(Dataset excerpts)
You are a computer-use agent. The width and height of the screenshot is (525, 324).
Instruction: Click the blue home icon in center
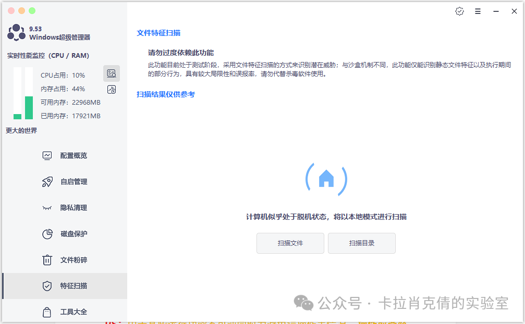[326, 179]
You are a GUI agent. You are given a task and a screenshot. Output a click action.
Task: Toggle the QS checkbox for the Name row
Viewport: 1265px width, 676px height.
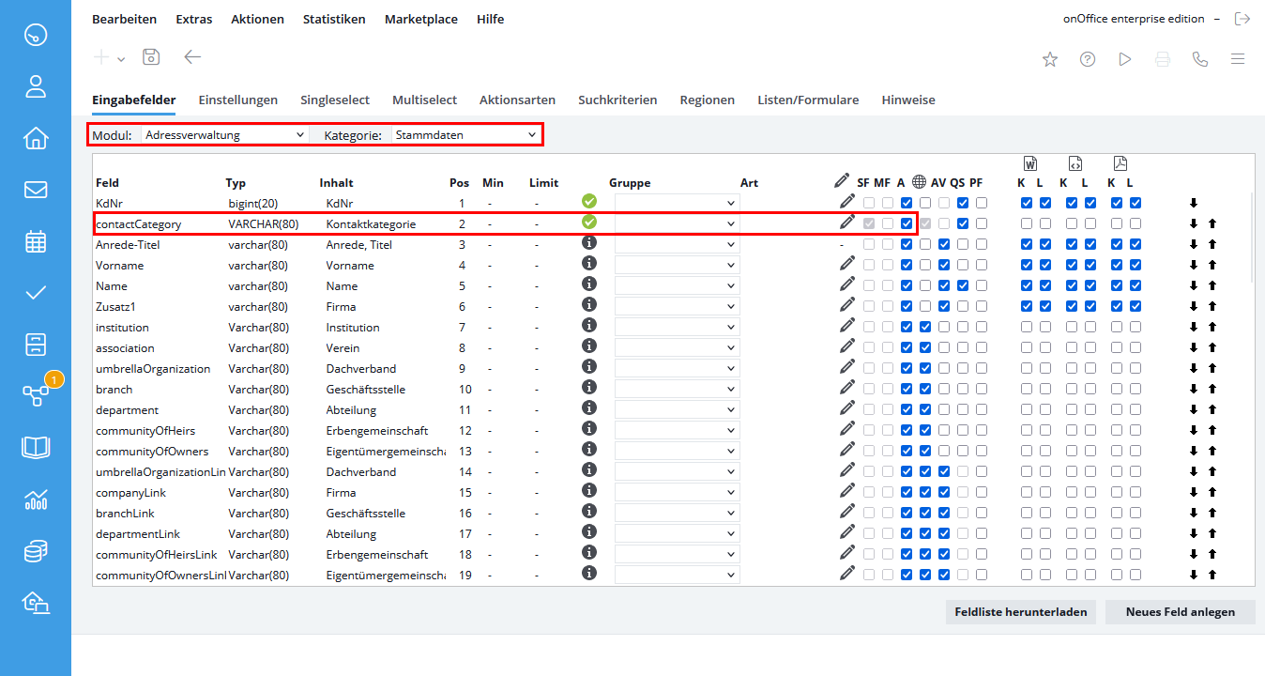point(962,285)
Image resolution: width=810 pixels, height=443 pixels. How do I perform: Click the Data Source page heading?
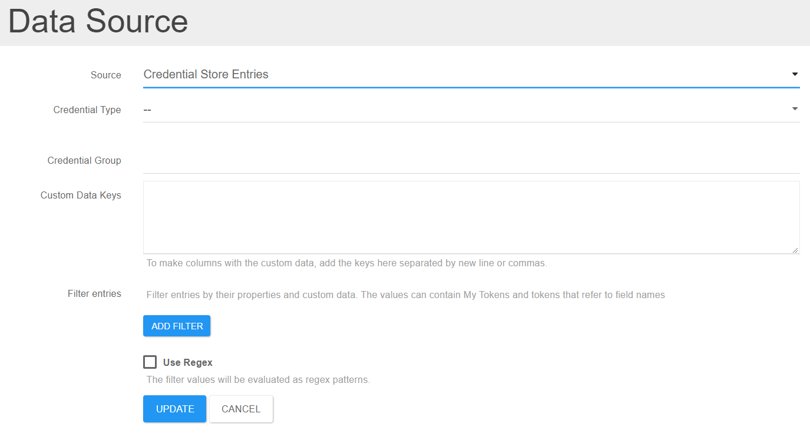click(x=97, y=22)
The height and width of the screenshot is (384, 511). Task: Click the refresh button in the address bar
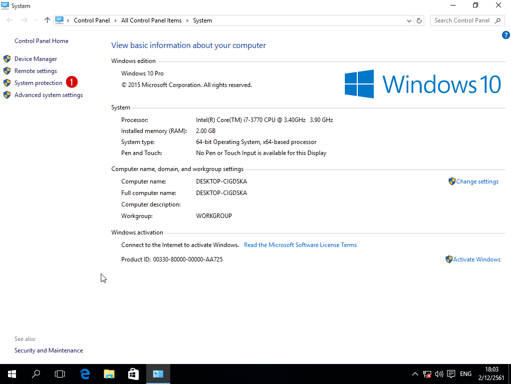click(419, 21)
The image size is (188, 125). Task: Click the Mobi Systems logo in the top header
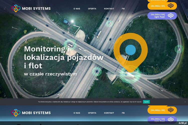(31, 9)
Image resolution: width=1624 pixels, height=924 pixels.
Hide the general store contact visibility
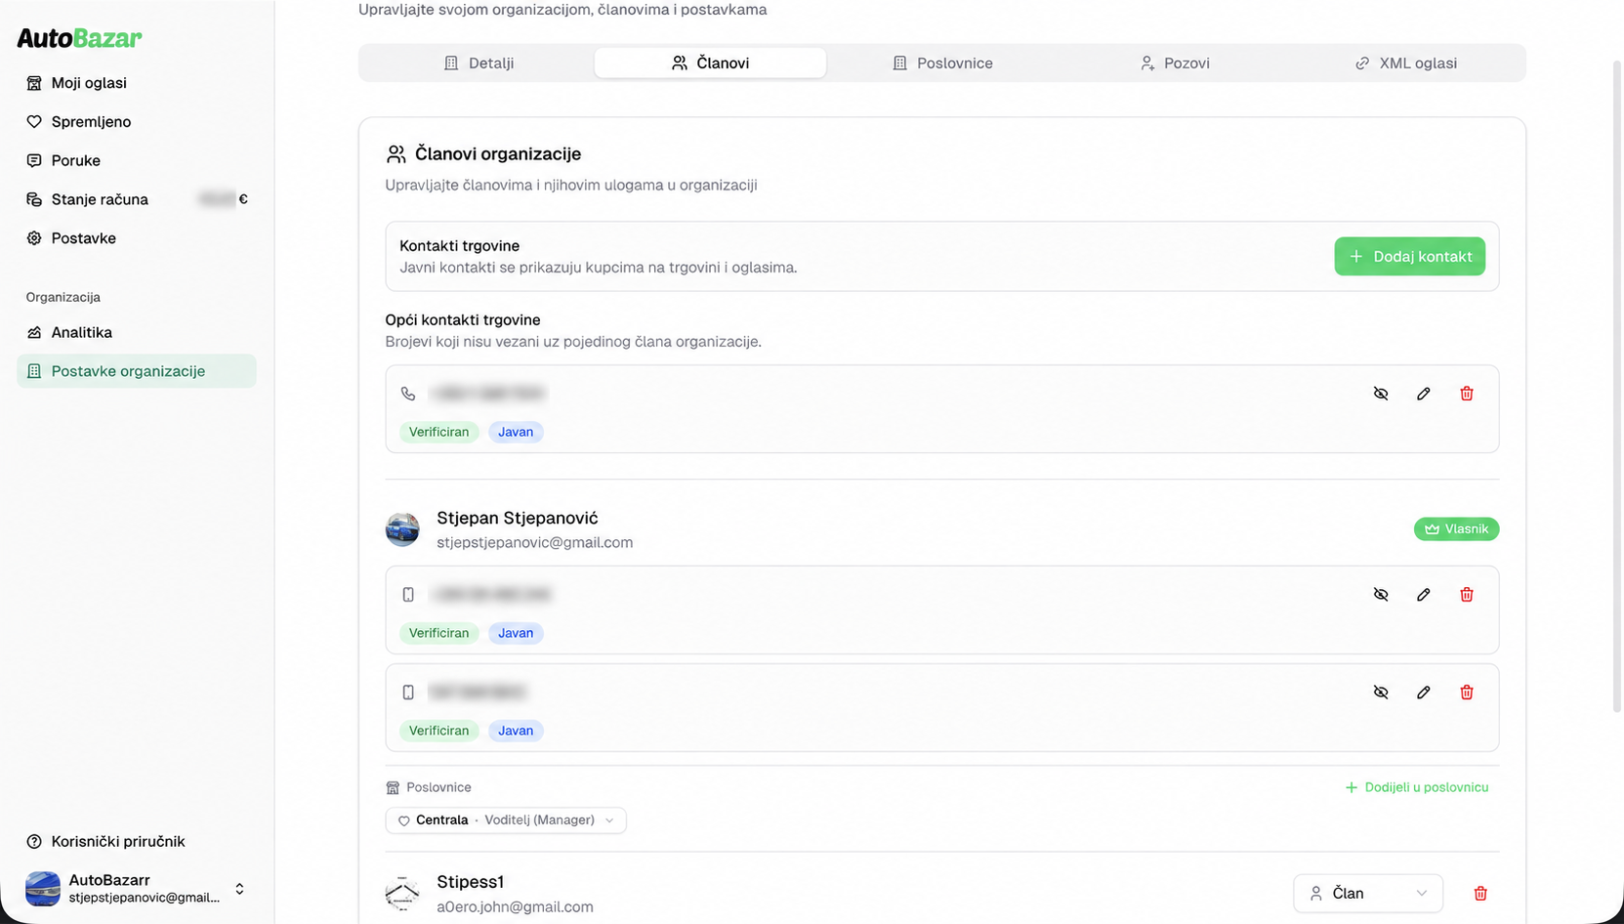click(1380, 394)
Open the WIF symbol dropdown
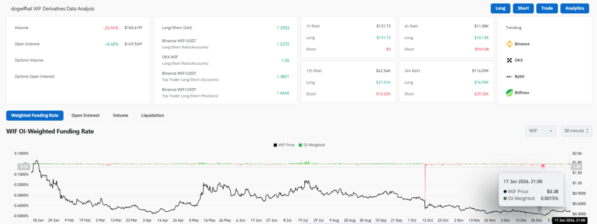Viewport: 597px width, 224px height. click(x=540, y=131)
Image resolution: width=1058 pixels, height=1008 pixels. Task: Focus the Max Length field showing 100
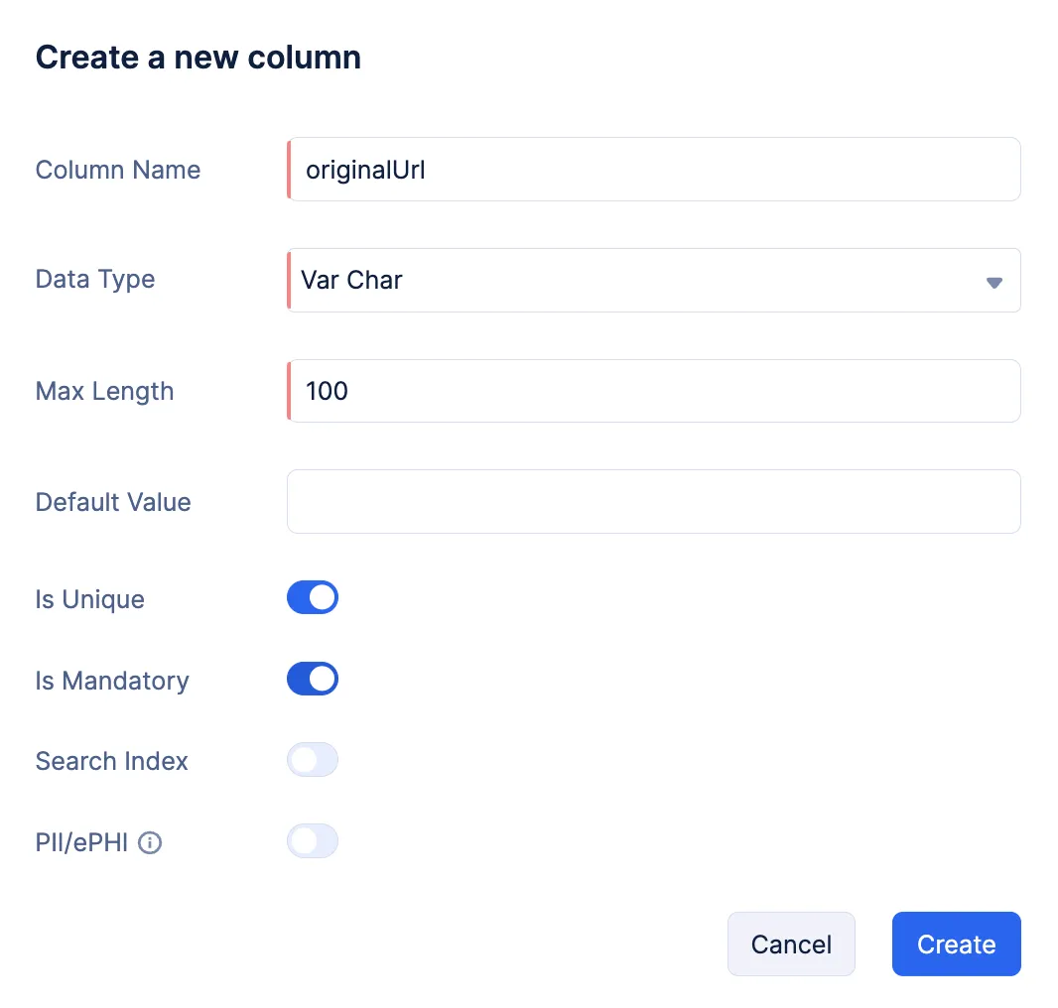[653, 391]
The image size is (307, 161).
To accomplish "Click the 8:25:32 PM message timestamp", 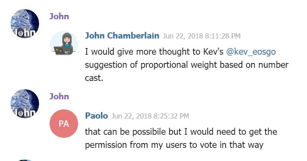I will (x=150, y=116).
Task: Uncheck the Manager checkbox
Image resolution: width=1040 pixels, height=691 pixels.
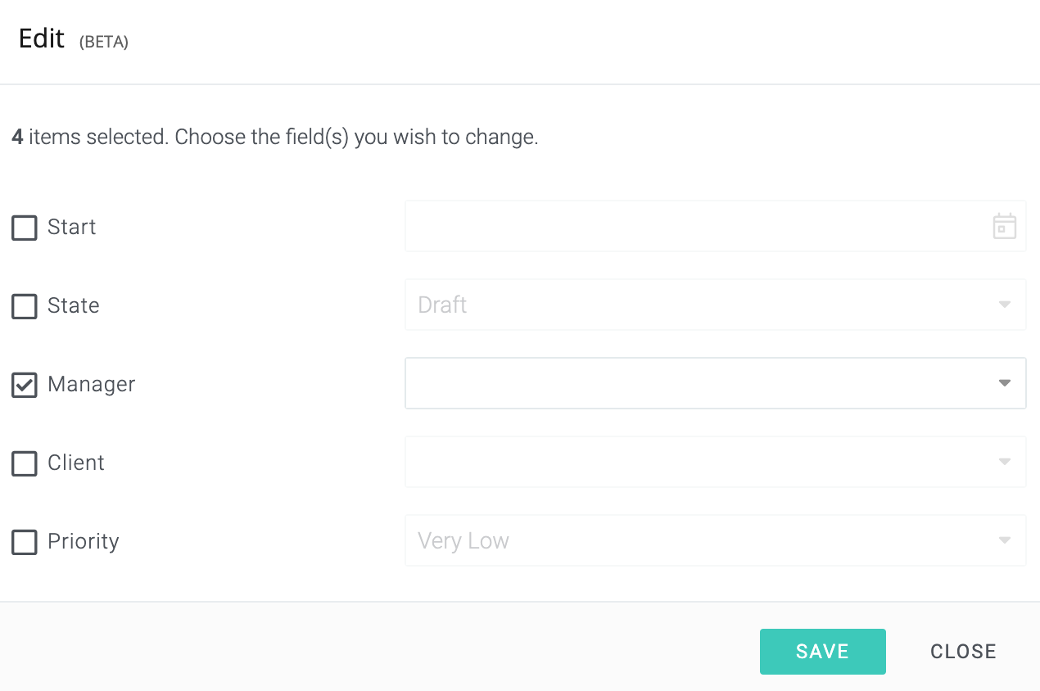Action: pos(25,385)
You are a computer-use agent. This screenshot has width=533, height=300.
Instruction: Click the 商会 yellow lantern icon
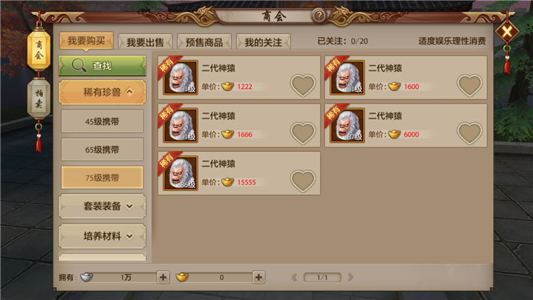tap(38, 50)
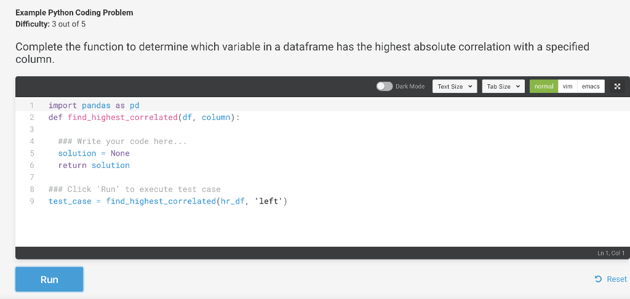Click the Reset circular arrow icon
The image size is (630, 299).
coord(598,279)
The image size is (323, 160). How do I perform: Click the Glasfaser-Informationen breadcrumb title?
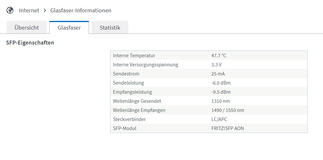coord(81,10)
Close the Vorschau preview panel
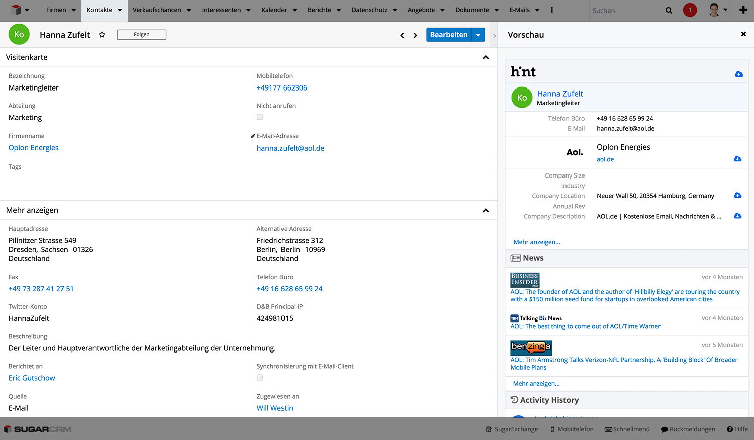This screenshot has width=754, height=440. point(743,34)
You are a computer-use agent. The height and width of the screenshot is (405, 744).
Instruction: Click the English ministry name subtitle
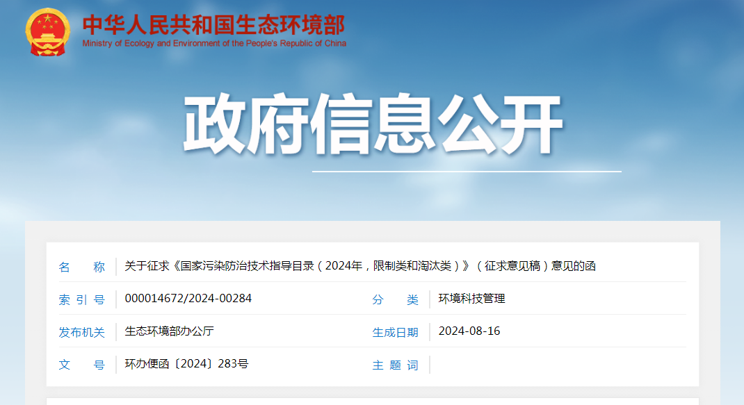(x=213, y=43)
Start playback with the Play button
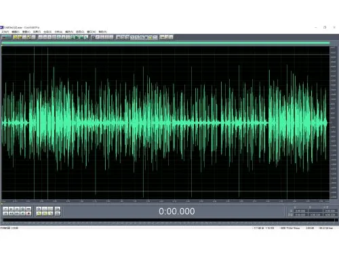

WHAT YOU WILL DO: For each line above that contains "agent", make a copy.

RESPONSE TO THIS TASK:
You are a computer-use agent. The width and height of the screenshot is (525, 324).
You are a GUI agent. You are given a task and a screenshot. Output a click action.
You are a computer-use agent. This screenshot has width=533, height=300.
You are a computer-use agent. The height and width of the screenshot is (405, 744).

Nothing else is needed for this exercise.